Page 95 of Heartache Duet


Font Size:  

“Connor,” I whisper, and he glances up, his eyes hooded. “Please?”

He keeps his eyes on mine when his tongue darts out, flicks at my pointed flesh. I instinctively push my hips down, wanting more, needing all of him. “Shit,” I moan when he goes for the other nipple, this time taking the entire thing in his mouth.

“Is this okay?” he asks.

“Please don’t stop,” I sigh, scooting back an inch. I run my hands down his chest, his stomach, fingers playing with the band of his shorts. I hesitate a beat, not knowing if he wants to go this far…

He makes the choice for me, his hand taking mine, guiding me beneath his shorts until my hand circles his cock. So smooth, so hard, so—

“Move,” he says.

“What?” I breathe out.

“Your hand, move it up and down.” Every word is a plea, and so I do as he asks, swallow the groan that bursts from within him. He kisses me, his hands tightening on my backside as I stroke him, long and slow. I break the kiss so I can fill my lungs, but he doesn’t stop. He goes straight to my breasts again, and my back arches, inviting him, while I try to stay focused on his pleasure. And then I feel him, his fingers at the place I crave him the most. He shifts my underwear to the side, a single finger exploring the evidence of my pleasure. He doesn’t stop with my breasts, teasing me, tasting me. I pull on his hair when a single finger slides inside me, again and again, and I can’t breathe, can’t… the world is a blur, our heavy breaths the only sounds filling my ears.

“Fuck, Ava, I’m so close. And you—you’re so fucking perfect.”

At his words, I feel the throbbing escalate, two fingers inside me now. I ride his fingers, fucking them without shame, and continue to stroke him. His cock hardens even more, and I build, build, build, until I fly, soar over the edge.

His groan comes at the same time he does, his pleasure covering my fist.

My eyes snap open to see him watching me, his mouth wide, breaths harsh, chest rising, falling. “Mmm,” he murmurs, then swallows. “Well, that sucked.”

I laugh into his neck. “It was horrible.”

“The worst.”

* * *

Connor lies on his back post-bliss cleanup, stroking the loose strands of my hair while I listen to his heartbeat thump against my cheek. He asks, “Did you and Trevor have a hard time getting along at the beginning?”

“We still have a hard time,” I joke.

He chuckles.

“Why do you ask?”

“I don’t know,” he says through a sigh. “Every now and then I get this random thought in my head that my mom’s out there, you know? And she has this new family… and that new family is everything she ever wanted. Everything I wasn’t.” His voice cracks, and I lean up on my elbow so I can look down at him, at his distant eyes and the slight frown pulling on his lips.

I run my mouth along his, but I don’t kiss him. “I hope one day you wake up and realize that the mistakes she made are her burdens, not yours. I hope that you’ll eventually understand that what she did isn’t a reflection of you—of your three-year-old self.” I’m getting worked up, so I try to take a calming breath, but I fail. “And if she is out there, I hope that one day she’ll find you, and she’ll see the same man I do.
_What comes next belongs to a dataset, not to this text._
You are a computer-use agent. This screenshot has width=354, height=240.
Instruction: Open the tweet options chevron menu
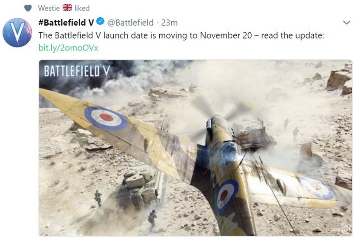pyautogui.click(x=346, y=22)
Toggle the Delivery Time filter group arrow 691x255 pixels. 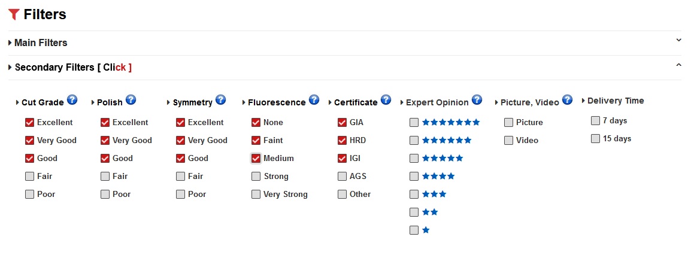pos(584,101)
The strong, empathetic, courageous, protective man who cares so much about so many things, who wears other people’s pain as if it were his… I hope she sees you and she fucking hates herself for not being the one to raise you, to guide you into becoming that person.” My nostrils flare with my exhale. “I hope she hates herself as much as I hate her.” I grind out the last few words, my anger getting the best of me. I sob. I don’t mean to, but I do, and as promised, Connor wipes the tears away, his heavy sigh hitting my cheeks.

“It’s okay, Ava.”

“It’s not,” I cry out. “It’s not okay, Connor. How dare she… how dare she leave you like that—to fucking die—and leave you with these questions and these… these doubts about yourself! God, I hate her so much!”
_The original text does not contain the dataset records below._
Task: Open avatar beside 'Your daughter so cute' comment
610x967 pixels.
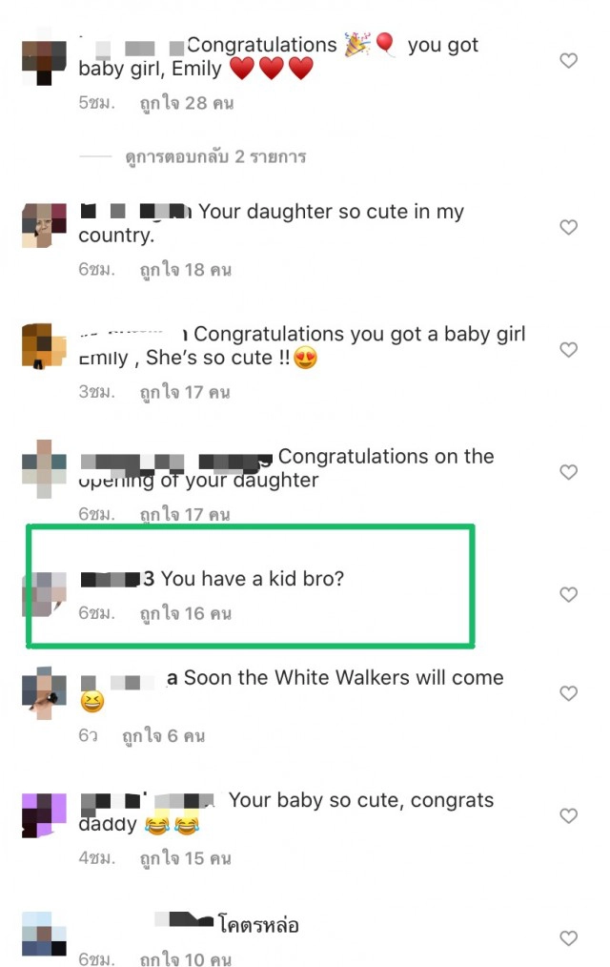Action: point(44,226)
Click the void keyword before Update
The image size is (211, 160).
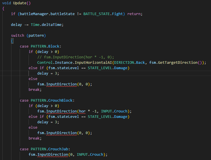point(7,3)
He leans up a little, lifts his hand to my jaw, his eyes taking me in for a long moment. Then he says, “Do you know the name of that movie with Omar Epps? It’s like this guy and girl who live next door to each other, and they’re both trying to pursue basketball careers...”
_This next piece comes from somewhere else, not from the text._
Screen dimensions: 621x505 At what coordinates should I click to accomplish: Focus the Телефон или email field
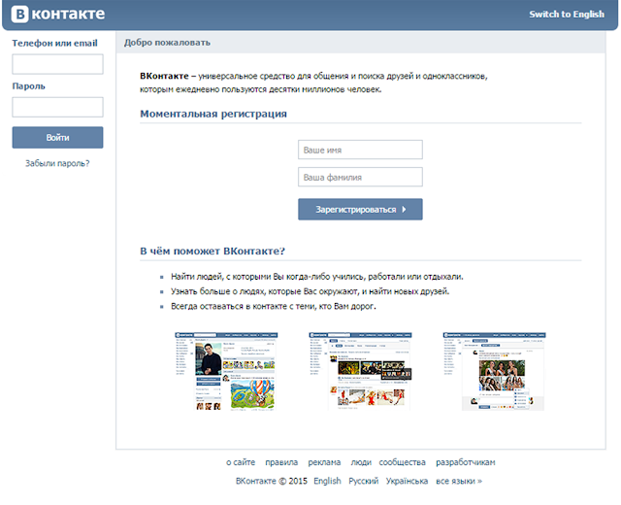[57, 64]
“Love and Basketball?” I ask.

He smiles, settles his head back down. “That’s pretty much what my life is at the moment.” I try to hide my stupid grin on his neck while he brings me closer, my heart racing, flying. Kissing my forehead, he murmurs, “Love and basketball.”

We hold on to each other for the rest of the afternoon, talking about everything but tomorrow. We fight, we float, we laugh, and we fall. God, do we fall. Deeper and deeper into these reckless emotions.

FORTY

ava

The moment Connor pulls up in front of our houses, my heart begins to sink. I know it’s not reasonable to feel this way, to fear the idea of missing someone so achingly even though it’s just one night.